Quant à son génie poétique, il y en eut peu de plus étendu, de plus riche, et peut-être aucun de plus élevé. Sa mémoire était d'une promptitude extrême et d'une incroyable tenacité. Il n'écrivait ses vers qu'après en avoir, pour ainsi dire, amassé dans sa tête un nombre presque infini. C'était celle de ses facultés que ses malheurs avaient le plus altérée, et il se plaignait souvent, dans ses dernières années, de l'avoir presque entièrement perdue. Nourri de bonne heure de l'étude des anciens auteurs grecs et latins, il s'était surtout appliqué à la lecture des poëtes et des philosophes[475]. On voit dans ses Discours sur le poëme héroïque combien il avait médité sur la Poétique d'Aristote, et dans ses Dialogues philosophiques, quelle étude approfondie il avait faite de Platon.
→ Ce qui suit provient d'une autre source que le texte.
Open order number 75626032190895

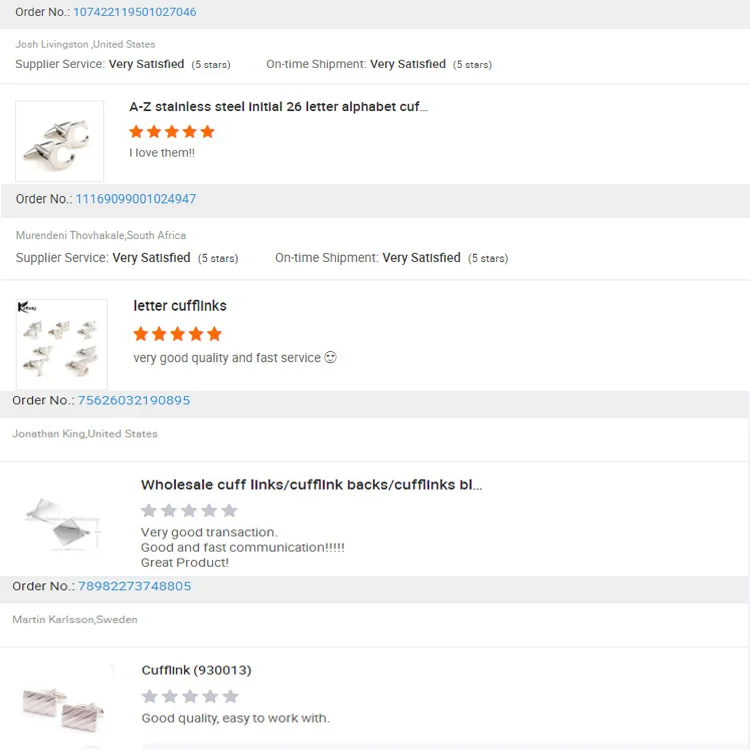(133, 400)
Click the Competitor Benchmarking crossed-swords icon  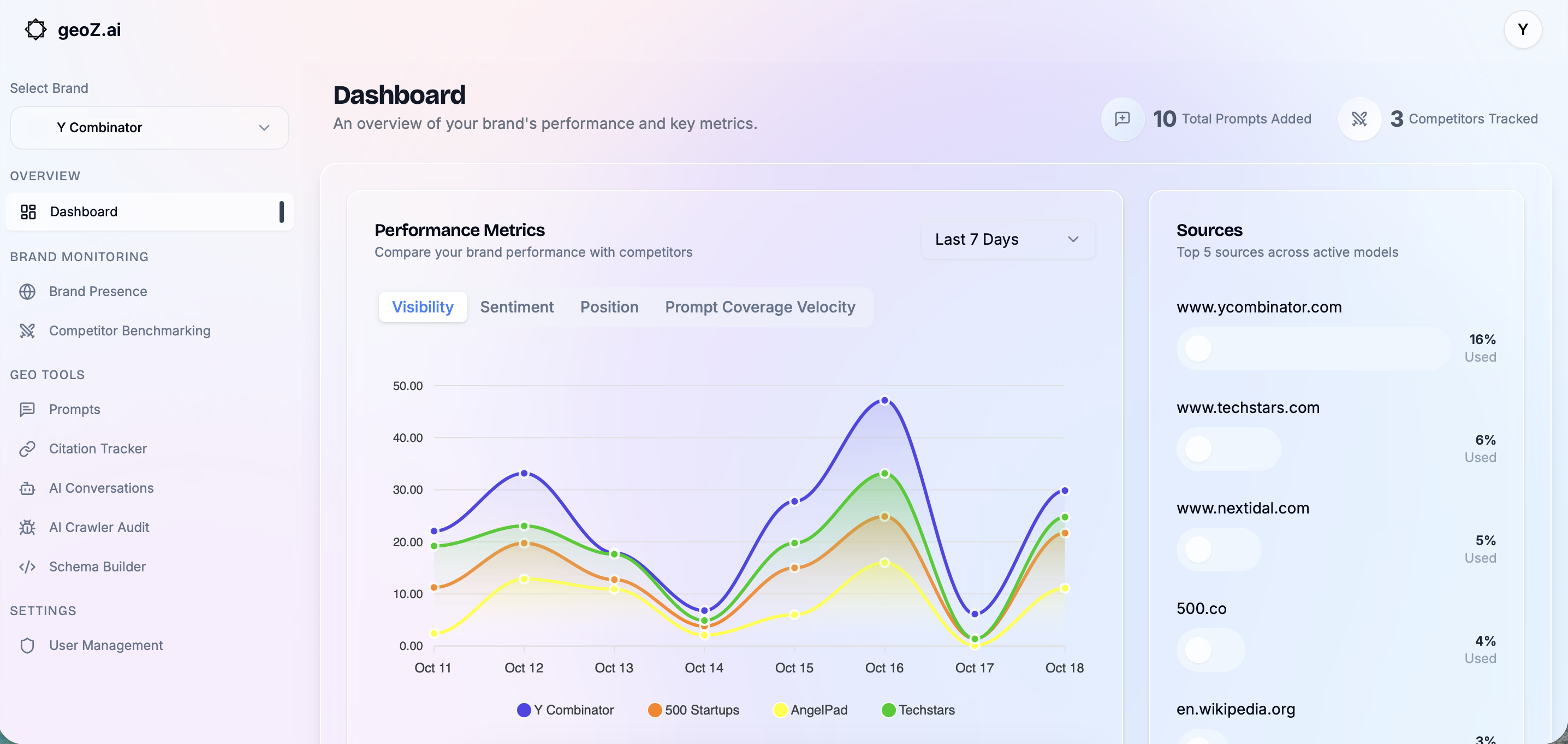pyautogui.click(x=27, y=330)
Nous allons d'abord observer en lui le grand poëte épique; le poëte dramatique et lyrique aura son tour; nous le verrons ensuite parmi les prosateurs et les philosophes. Dans tous les genres où se porta son génie fécond et varié, nous en admirerons l'élévation et la richesse; ses défauts mêmes, que nous ne chercherons point à dissimuler, nous instruiront; et si nous les examinons peut-être avec plus de rigueur que nous n'avons fait ceux de quelques autres grands poëtes, c'est que, dans un genre plus important et plus noble, il pourrait être plus dangereux de les méconnaître, et qu'il n'y a rien à craindre pour sa gloire à les avouer.

[Note 475: ][(retour) ] Il avait aussi cultivé les sciences exactes; il y était même assez fort pour en pouvoir donner des leçons. Dans les premiers temps de son séjour à Ferrare, la chaire de géométrie et d'astronomie dans cette université vint à vaquer; le duc y nomma le Tasse (janvier 1573), qui accepta volontiers, dit Serassi, quoique les appointements fussent très-modiques, parce qu'il n'était obligé de professer que les jours de fêtes: ce qui fait voir que dans cette université les sciences exactes n'étaient regardées que comme un objet de luxe, et une partie accessoire de l'instruction.